WHAT IS EXPECTED:
The lines running from the one that contains "Task: Open the end date calendar icon" to the end of the records below are what to reproduce, exactly and without pictures.

THE DATA:
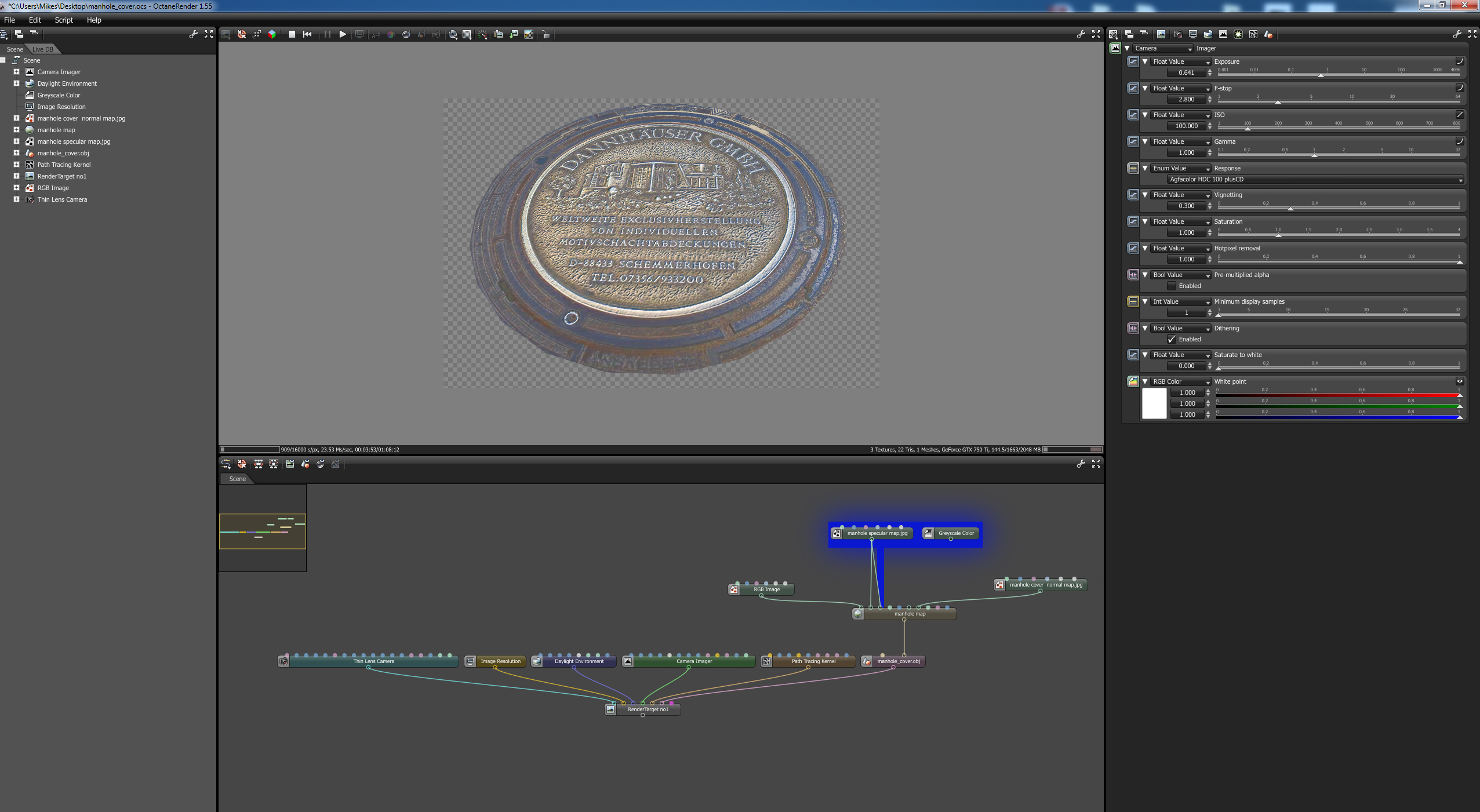
Task: Stop the render with the stop button
Action: pyautogui.click(x=292, y=35)
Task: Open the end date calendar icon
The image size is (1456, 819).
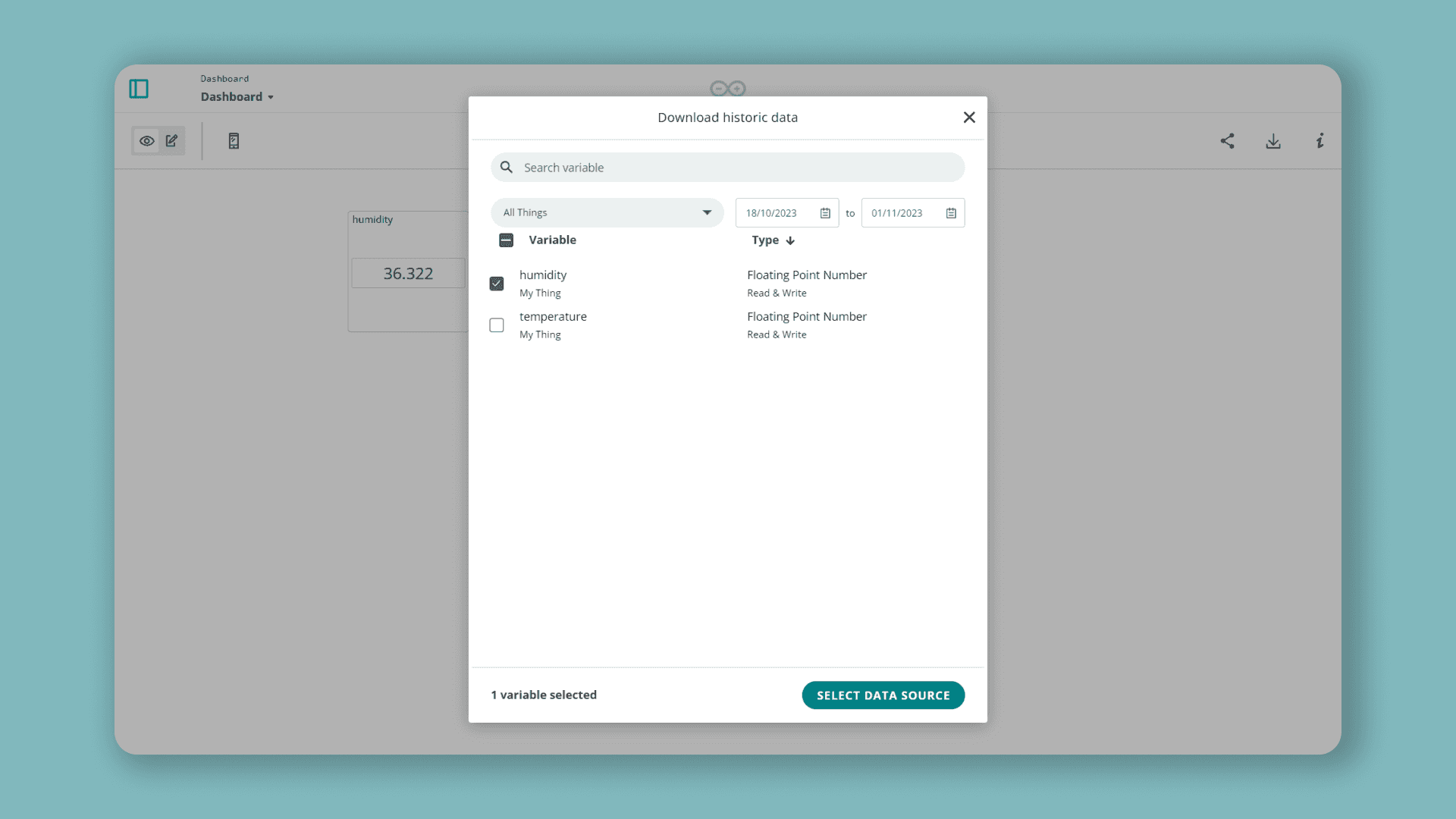Action: point(951,213)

OUTPUT OF THE EXERCISE:
Task: Open the end date calendar icon
The image size is (1456, 819).
Action: point(951,213)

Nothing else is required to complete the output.